Deputados não recebem resposta sobre fiscalização de segurança do Carrefour
A família de João Alberto Silveira Freitas, morto por seguranças de uma unidade do supermercado Carrefour em Porto Alegre às vésperas do Dia da Consciência Negra, levou uma comitiva de parlamentares à capital gaúcha para averiguar o andamento do caso e se reunir com o governador Eduardo Leite (PSDB) no Palácio Piratini, sede do Executivo estadual.
A principal crítica é à fiscalização realizada pela Brigada Militar sobre a atuação da empresa Vector. É ela a responsável pela segurança do Carrefour e teve dois funcionários presos pelo assassinato do cliente.
A pergunta a respeito de como funcionava a fiscalização da Vector antes do ocorrido ficou sem resposta segundo relataram à reportagem as deputadas Maria do Rosário (PT) e Fernanda Melchionna (PSOL), que integram a comissão externa da Câmara criada na semana passada para acompanhar o caso. A reunião aconteceu a portas fechadas.
"Nós não recebemos ainda as informações se essa empresa tinha fiscalização", disse Rosário. Segundo a parlamentar, empresas privadas de segurança armada, para ter autorização, são fiscalizadas pela PF (Polícia Federal). Se não usam armas, seriam, em tese, fiscalizadas pelo estado.
O que nos preocupa é quem fiscaliza afinal as empresas privadas de segurança? Isso não está claro: qual o tipo de fiscalização que existe? Identificamos aqui um grave problema, que não é do Rio Grande do Sul, mas de todo o país."
Maria do Rosário (PT)
A comitiva identificou que a Vector operava sob dois CNPJs: um era usado para o contrato com o Carrefour; o outro, para contratar funcionários.
O primeiro era registrado como empresa armada de segurança e fiscalizado pela PF, enquanto o outro era não armado. Para a deputada federal Fernanda Melchionna, a existência de dois registros pode ter sido utilizado para baratear custos, evitar fiscalização da PF e, consequentemente, oferecer um treinamento mais enxuto.
A parlamentar critica a estratégia usada pela empresa, que permite pagar salários mais baixos aos vigilantes. "É óbvio que tem uma dupla função na medida em que tu contrata com uma responsabilidade menor, mas ao mesmo tempo coloca para fazer toda a vigilância na loja. Terceiro, não é fiscalizado pela Polícia Federal", elenca.
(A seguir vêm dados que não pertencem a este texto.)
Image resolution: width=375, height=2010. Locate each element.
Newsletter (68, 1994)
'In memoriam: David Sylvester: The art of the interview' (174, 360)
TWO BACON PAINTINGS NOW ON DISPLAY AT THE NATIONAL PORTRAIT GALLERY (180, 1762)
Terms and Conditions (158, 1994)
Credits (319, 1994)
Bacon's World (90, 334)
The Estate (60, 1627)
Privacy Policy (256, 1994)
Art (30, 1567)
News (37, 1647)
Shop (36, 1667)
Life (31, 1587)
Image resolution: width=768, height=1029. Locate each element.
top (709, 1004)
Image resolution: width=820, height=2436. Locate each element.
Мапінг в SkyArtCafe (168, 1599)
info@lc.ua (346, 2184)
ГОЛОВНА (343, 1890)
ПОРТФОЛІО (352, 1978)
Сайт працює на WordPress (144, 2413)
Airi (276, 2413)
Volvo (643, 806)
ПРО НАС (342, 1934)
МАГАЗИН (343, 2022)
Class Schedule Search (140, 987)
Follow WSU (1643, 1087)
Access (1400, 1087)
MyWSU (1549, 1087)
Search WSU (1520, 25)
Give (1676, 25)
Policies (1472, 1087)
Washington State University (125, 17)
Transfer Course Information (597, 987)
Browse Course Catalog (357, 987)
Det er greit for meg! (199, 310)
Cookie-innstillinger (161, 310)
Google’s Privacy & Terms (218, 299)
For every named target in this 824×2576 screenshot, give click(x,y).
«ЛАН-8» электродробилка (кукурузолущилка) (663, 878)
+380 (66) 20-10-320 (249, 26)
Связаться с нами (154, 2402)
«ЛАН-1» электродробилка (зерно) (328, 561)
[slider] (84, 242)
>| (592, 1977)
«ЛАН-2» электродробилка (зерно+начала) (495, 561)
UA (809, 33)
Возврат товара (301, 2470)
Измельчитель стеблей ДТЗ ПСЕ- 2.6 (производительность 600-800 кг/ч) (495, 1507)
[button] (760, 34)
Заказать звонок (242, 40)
É muito grave. É quase uma quarterização do serviço de segurança, o que não pode tirar o véu do caso de fundo de tudo isso, que é o racismo estrutural."
Fernanda Melchionna (PSOL)
Para Maria do Rosário, os dois tipos de fiscalização deveriam ficar a cargo da PF e, por isso, estuda fazer um projeto de lei neste sentido. Além disso, a comissão externa pretende tornar a injúria racial um crime inafiançável e imprescritível. Hoje, apenas o racismo tem essa característica, o que torna a injúria penal mais branda.
Nós vimos nessa morte causa racial. A vontade era de destruir. Nada, absolutamente nada, justifica o que aconteceu ali. Que não seja em vão, que isso nunca mais aconteça. Cabe a nós, como legisladores, também colocar na pauta todos os projetos que lá estão em relação a essa questão do racismo."
Benedita da Silva (PT)
Em nota, a SSP (Secretaria de Segurança Pública) do Rio Grande do Sul informou que a fiscalização da Vector foi tratada pelo comandante-geral da Brigada Militar, coronel Rodrigo Mohr Picon.
"(O comandante) explicou, entre outros pontos, que, conforme a legislação, a fiscalização da empresa Vector é realizada pela Polícia Federal, cabendo a BM atuação complementar, por meio do Grupamento de Supervisão de Vigilância e Guardas (GSVG).Essa atuação complementar consiste em atestar os uniformes, em razão da similaridade com fardamentos da própria BM e das Forças Armadas", disse o órgão em nota.
A reportagem tentou contato com a Vector, mas não conseguiu localizar nenhum representante para comentar a declaração dos parlamentares. Se enviado, seu posicionamento será incluído nesta reportagem.
Quero orar, pedir a Deus para que nunca outra pessoa passe por isso."
João Batista, pai de João Alberto
Motivação racial
De manhã, os deputados se encontraram o pai de João Alberto, o pastor João Batista, 65, e a viúva Milena Borges Alves, 43, em um hotel no centro da cidade. Durante a conversa com os parlamentares, a viúva de Beto não conteve as lágrimas. "Não estou muito bem", disse Milena ao UOL.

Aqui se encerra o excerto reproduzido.